In just a few short weeks, the coronavirus has derailed many business’ long-term and immediate plans.

Yet while it is difficult to look beyond the current disruption of the COVID-19 pandemic, there are other pressing concerns in the world of tech that demand our attention – both during and after this pandemic.

By this, I am referring specifically to the gender diversity crisis; an issue that the sector has grappled with for many decades. Yet, to date, the drive to introduce true equality has felt like an uphill battle. This is not for a lack of trying; indeed, many businesses have taken measures to foster more inclusive working environments. But there is still much more work to be done.

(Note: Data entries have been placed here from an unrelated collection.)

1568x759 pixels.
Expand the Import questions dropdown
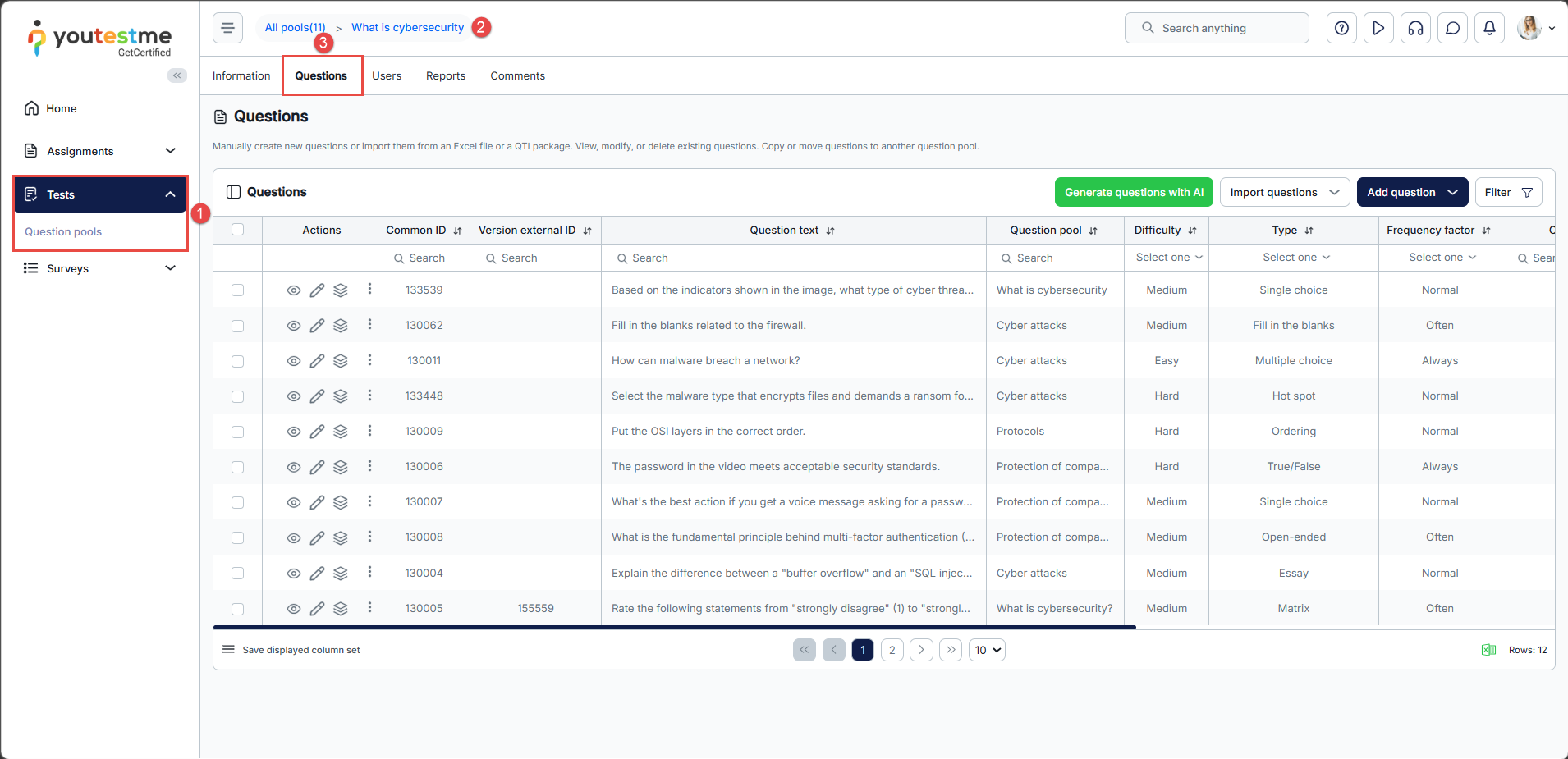(1285, 192)
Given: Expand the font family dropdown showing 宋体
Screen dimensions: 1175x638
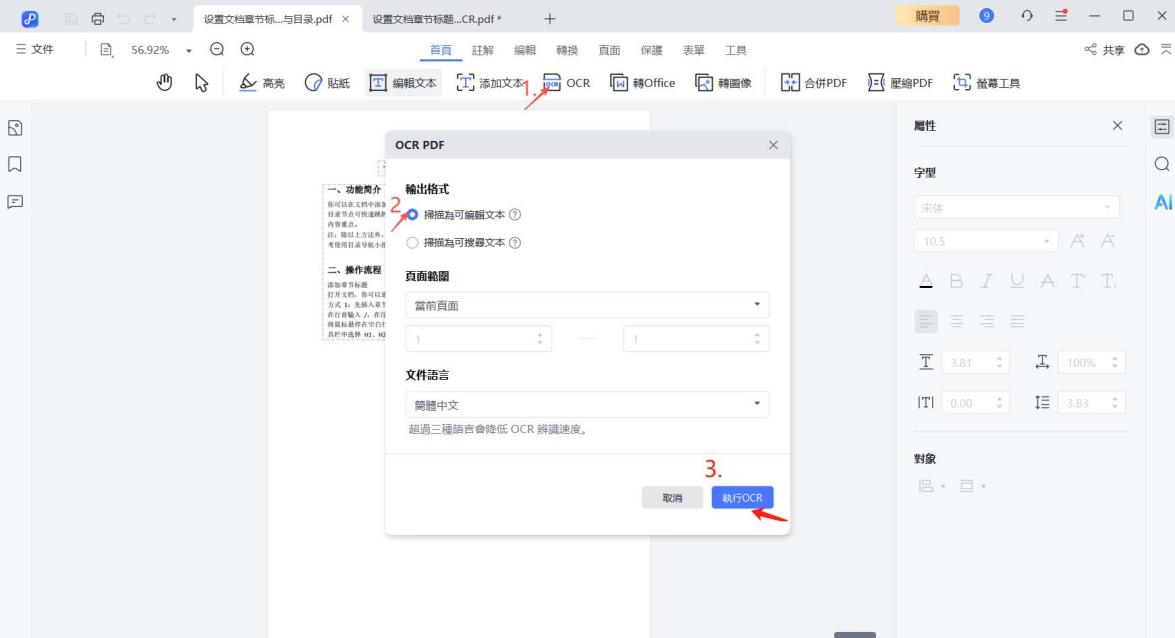Looking at the screenshot, I should [x=1017, y=206].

Earlier this year, Studio Graphene conducted a nationally representative body of research to learn more about the state of (in)equality in the UK tech sector. Amongst other findings, it found that the perception of tech as something of an all-boys club still stands – almost two-thirds, or 62%, of female professionals agree that the image of the industry as being male-dominated continues to act as a deterrent for women to enter the sector.

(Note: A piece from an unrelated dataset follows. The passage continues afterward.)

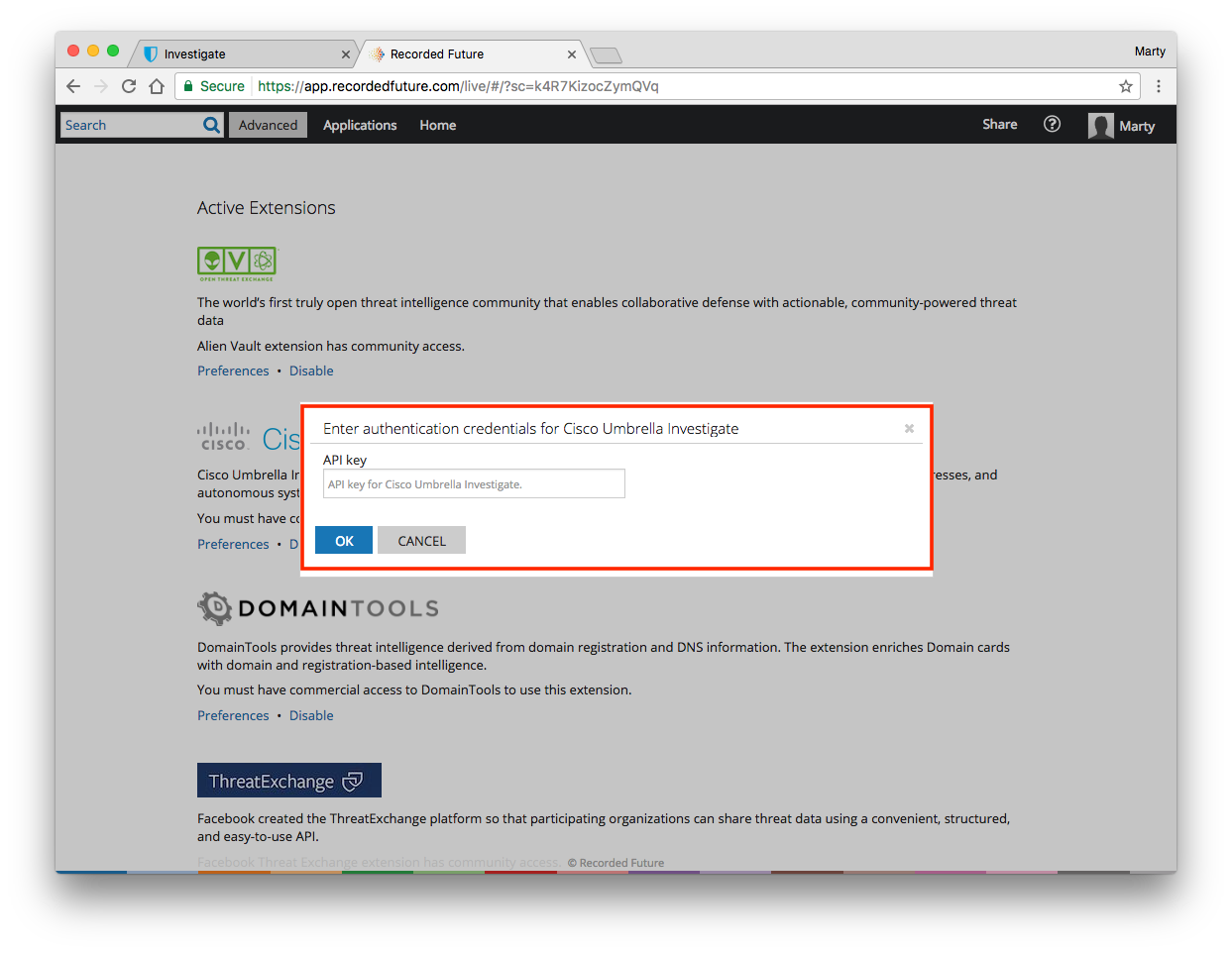This screenshot has width=1232, height=953.
Task: Click Marty's profile avatar icon
Action: tap(1100, 126)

There is no time like the present to make lasting change, and I hope that the insights from some of my female team members will help other business leaders understand how they can close the gap on gender inequality.

Are the tables turning?

To determine what is still left to be done, we must first see how far we have come. From this point of view, Akansha, our India HR Manager, believes that times have certainly changed. Having worked in the industry for many years now, she states: “it’s tough for me to comment that being a female in tech put me at a disadvantage.”

While I hope this speaks in part to the office culture we have tried to create at Studio Graphene, some of our team acknowledge that there are still many problems that businesses must work harder to address. Shipra, who is a lead engineer and part of our senior team, believes that there is still a tendency to compare women to their male peers. Because of this, “women [often] don’t even realise that they are eligible for promotions as they’re too busy proving their worth where they are.”

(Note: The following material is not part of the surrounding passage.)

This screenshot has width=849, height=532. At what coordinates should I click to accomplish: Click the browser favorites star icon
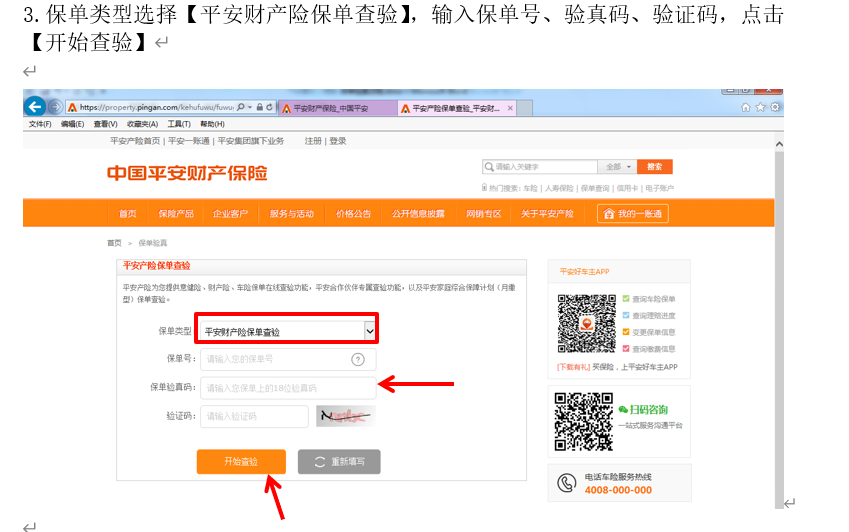761,107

Meanwhile Sakshi, a mobile iOS developer based in our Delhi office, notes failings that, not for a lack of attention, have yet to be rectified. Specifically, she notes the absence of equal remuneration and an ignorance of female contributions as core obstacles in the progression of women in technical areas.

Levelling the playing field

So where does this leave us? While we cannot deny that progress has been made, we are far from achieving a level playing field.

One mistake that is commonly made is being too preoccupied with numbers. Equal pay for equal work must necessarily be the norm across all companies, however other measures like 50-50 gender splits in boardrooms risk harming, rather than inspiring, progress. While popular, such measures receive lower support than you might expect; 43% of women in tech believe that positive discrimination such as this would negatively impact on the growth of businesses.

Rather than relying on rigid gender quotas that don’t add any real value to the business, I would encourage business leaders to take a ‘proactively neutral’ approach throughout the recruitment process and an employee’s journey within the company.